The reply should consist solely of the lines from the one that holds "Instruction: Click the" through the last line of the material, reproduced exactly; no pictures belong in it.

↓↓↓

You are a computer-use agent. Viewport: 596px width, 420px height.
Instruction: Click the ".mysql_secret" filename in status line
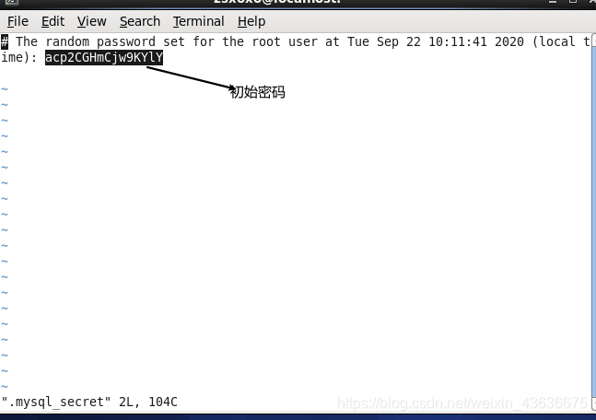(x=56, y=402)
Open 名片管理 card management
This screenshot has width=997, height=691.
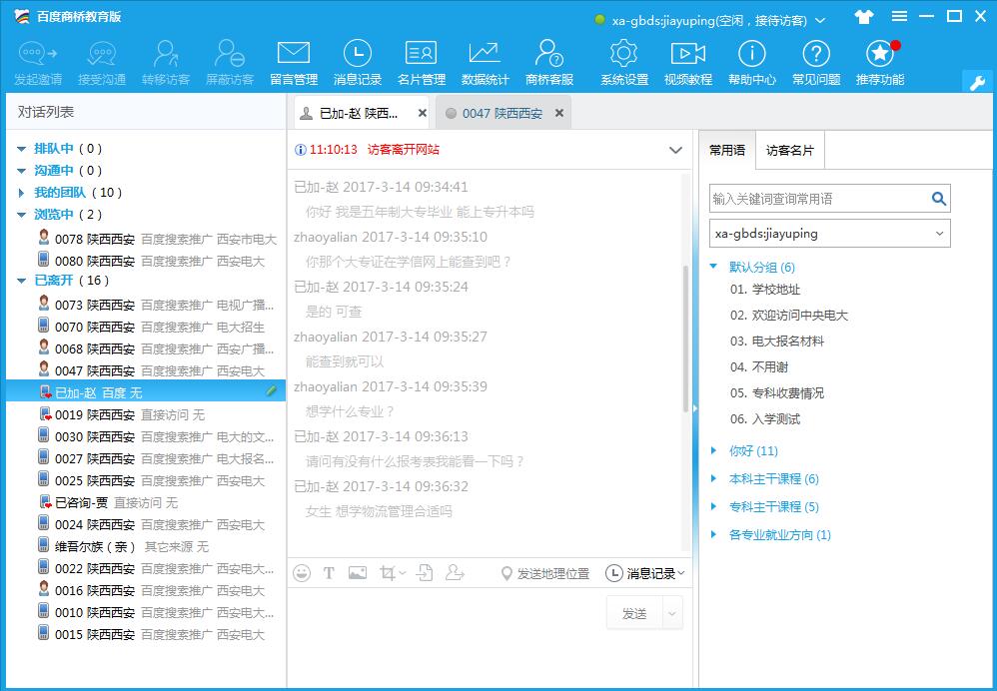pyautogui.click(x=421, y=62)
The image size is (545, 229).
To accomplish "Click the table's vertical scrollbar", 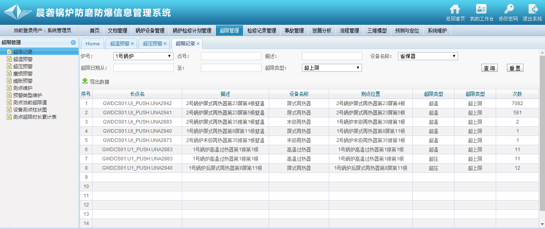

↑↑↑

- _Result for this task_:
Instruction: Click the ".mysql_secret" filename in status line
(x=56, y=402)
Open 名片管理 card management
This screenshot has width=997, height=691.
pyautogui.click(x=421, y=62)
The image size is (545, 229).
To accomplish "Click the table's vertical scrollbar", 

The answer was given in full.